● **Description of the task**
Exactly as they stand, repeat the lines from the one containing "Click trans_default_domain on" through the final line of the listing, both ends included, and nothing else; skip the pictures.

── Task inputs

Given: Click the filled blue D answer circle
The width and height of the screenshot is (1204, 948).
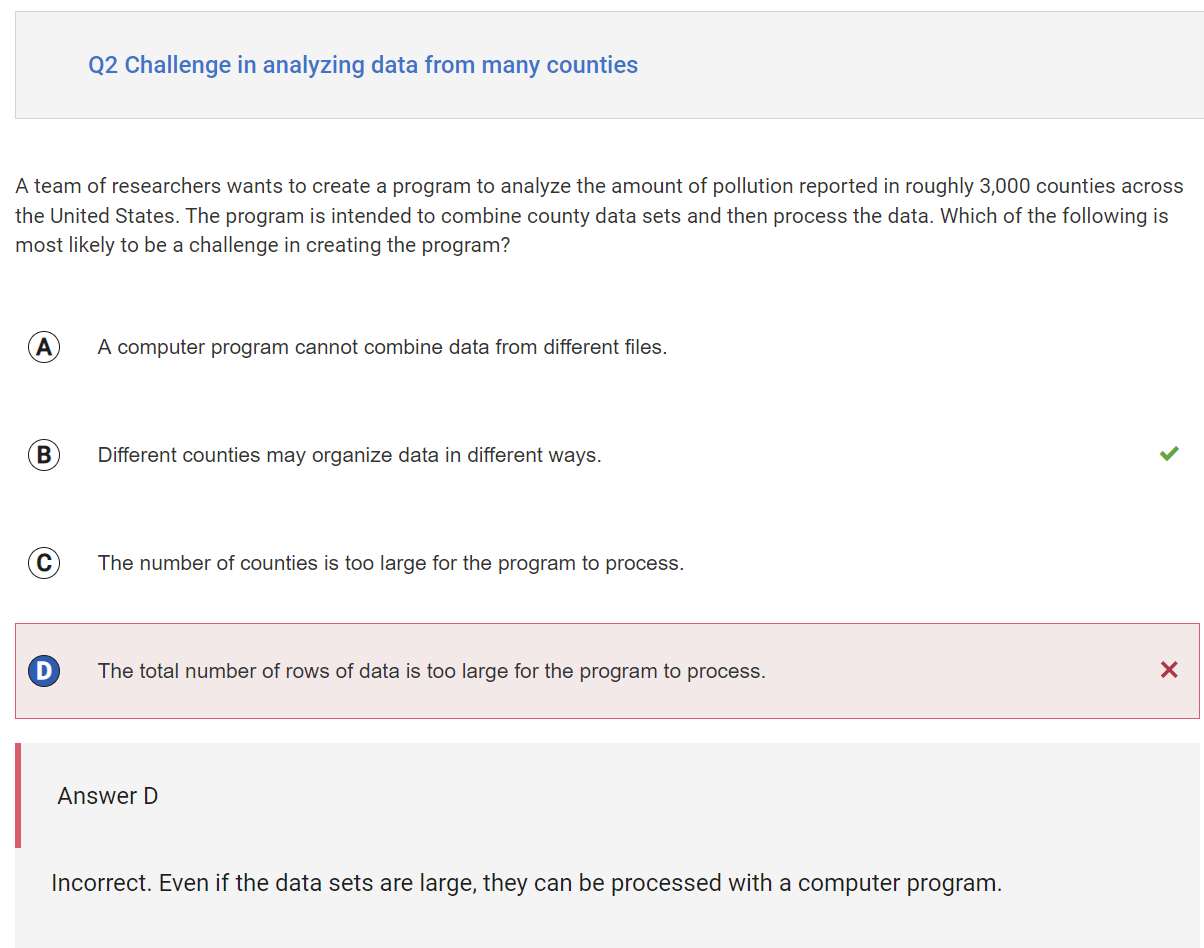Looking at the screenshot, I should click(43, 671).
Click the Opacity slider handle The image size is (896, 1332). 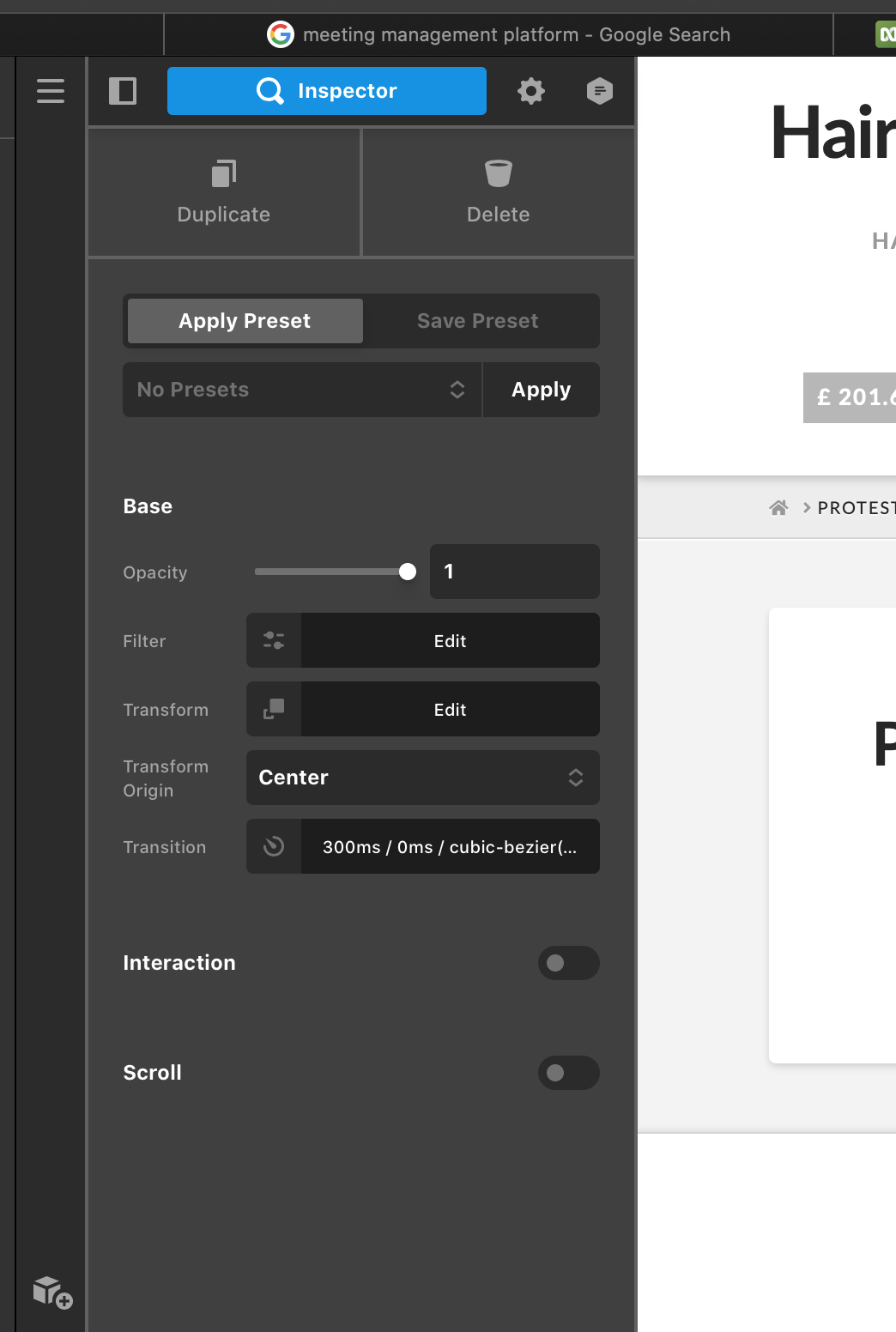(408, 572)
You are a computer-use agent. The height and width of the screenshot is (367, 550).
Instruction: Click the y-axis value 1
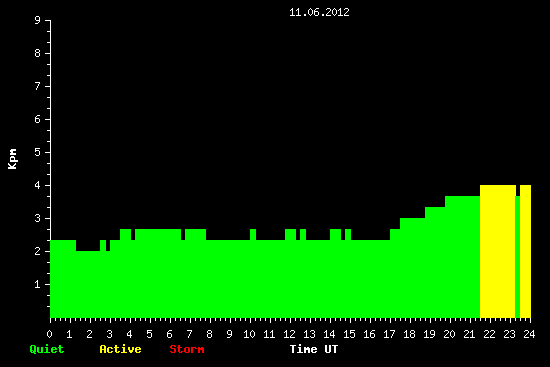[x=38, y=284]
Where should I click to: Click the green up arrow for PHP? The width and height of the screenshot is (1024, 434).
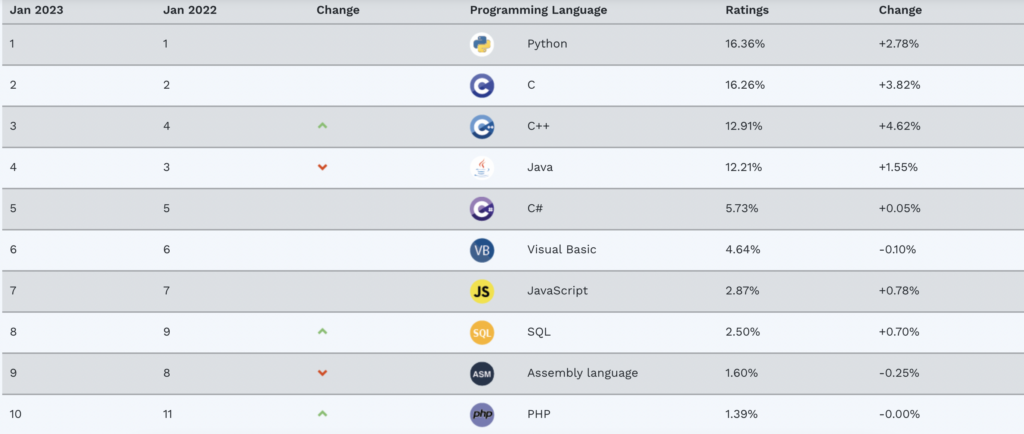322,413
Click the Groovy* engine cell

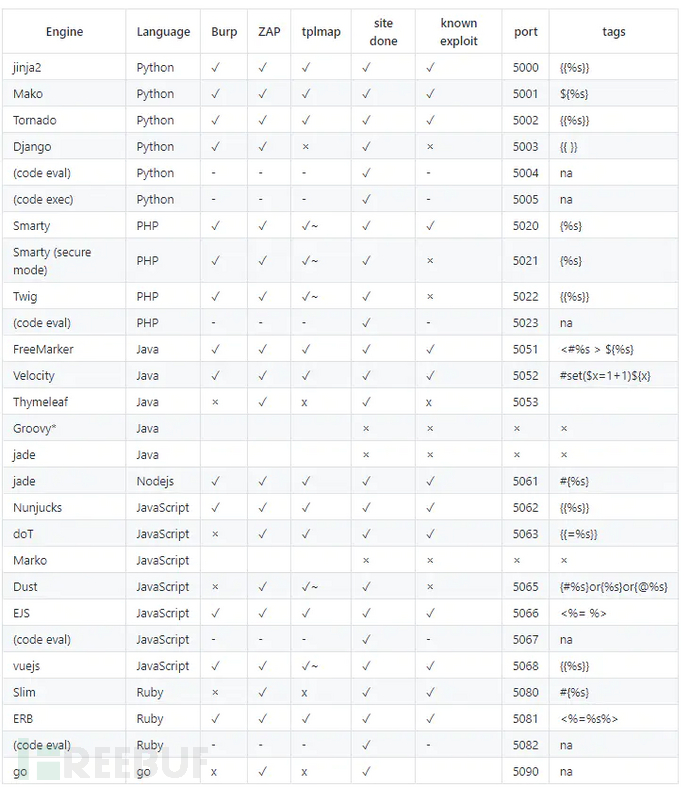[33, 429]
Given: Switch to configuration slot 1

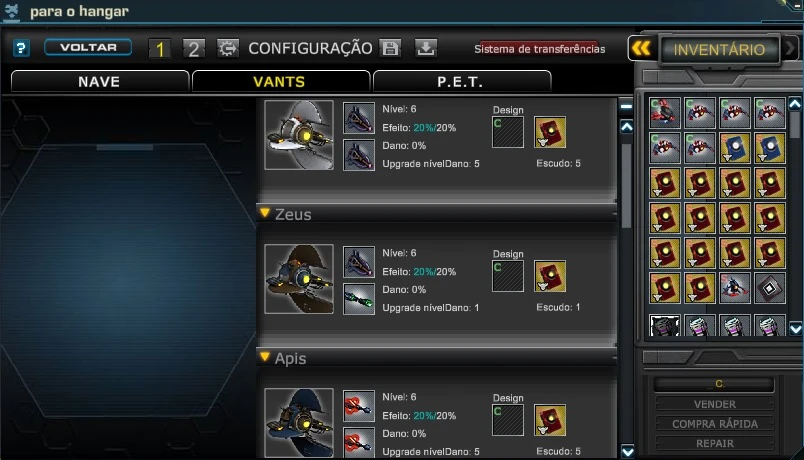Looking at the screenshot, I should click(159, 49).
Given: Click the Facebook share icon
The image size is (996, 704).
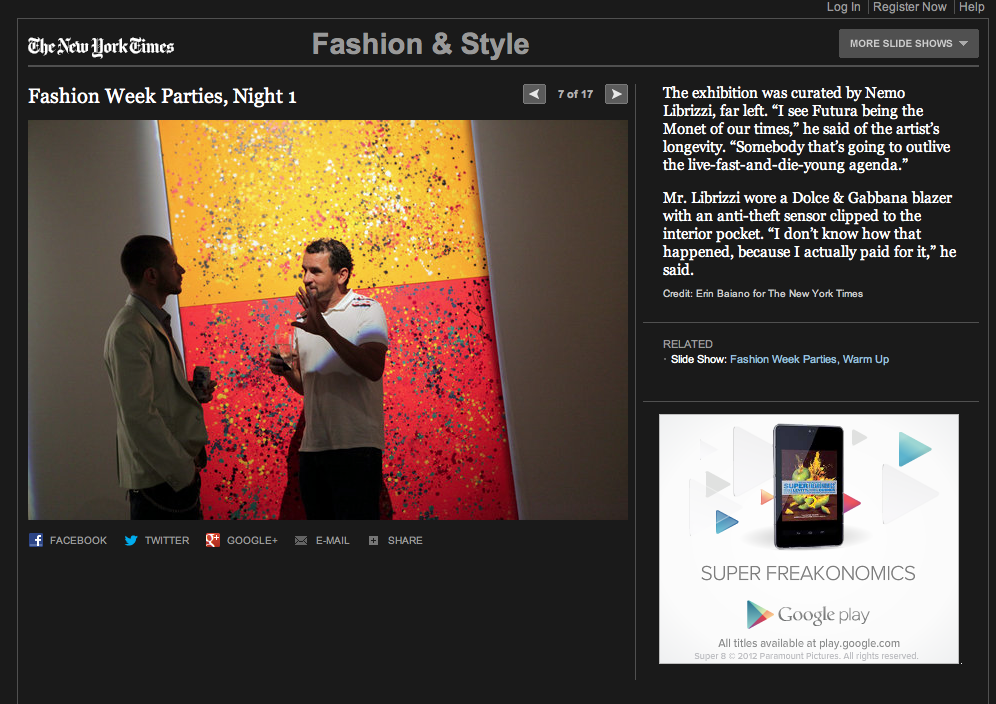Looking at the screenshot, I should click(x=36, y=540).
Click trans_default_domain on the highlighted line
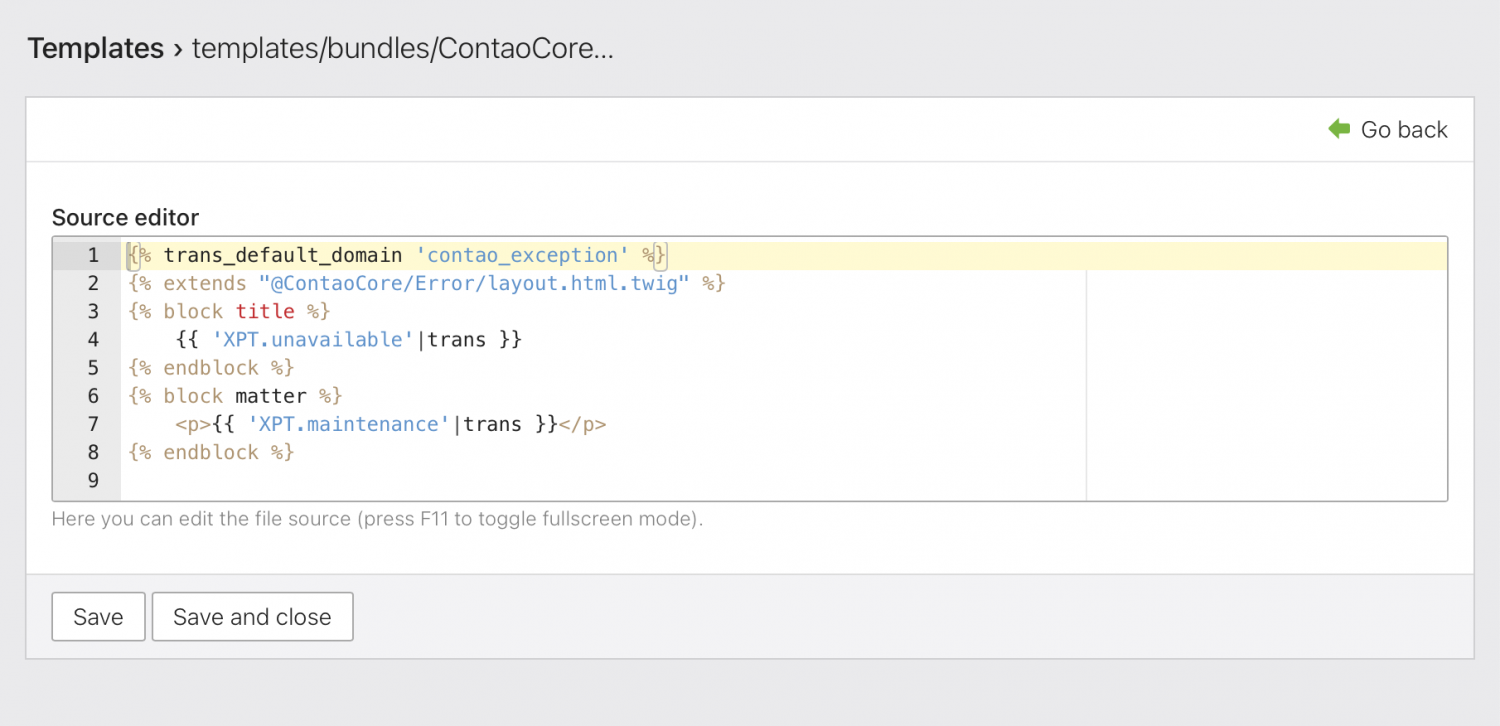This screenshot has width=1500, height=726. 283,256
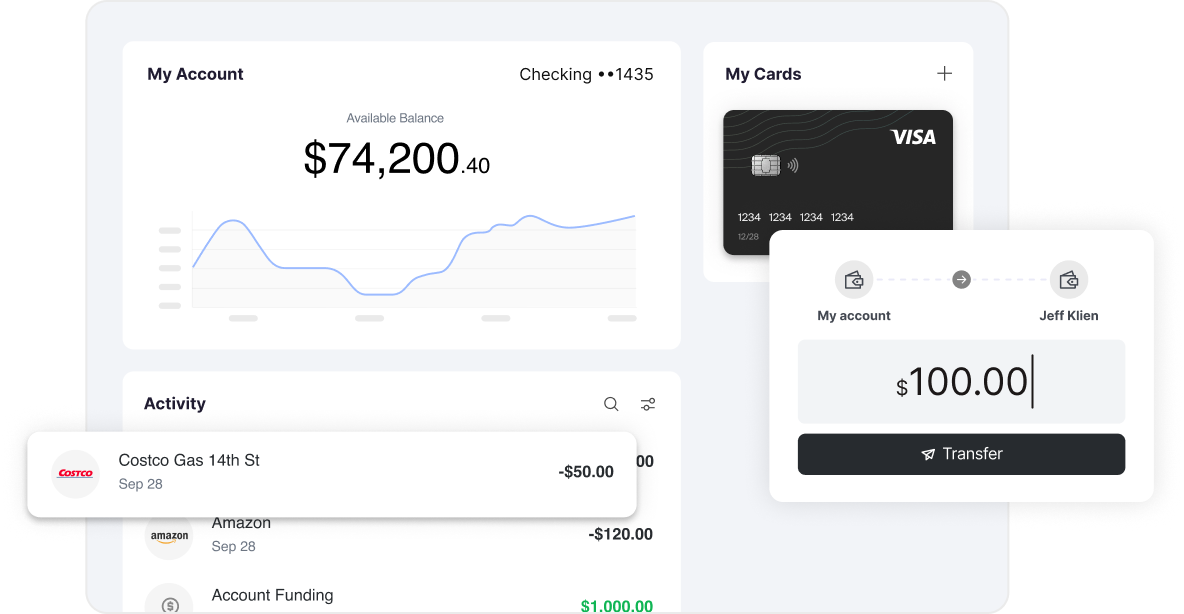Click the search icon in Activity
1184x614 pixels.
(x=611, y=404)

────

● **Solution for this exercise**
Click trans_default_domain on the highlighted line
This screenshot has width=1500, height=726. 283,256
Click the search icon in Activity
1184x614 pixels.
(x=611, y=404)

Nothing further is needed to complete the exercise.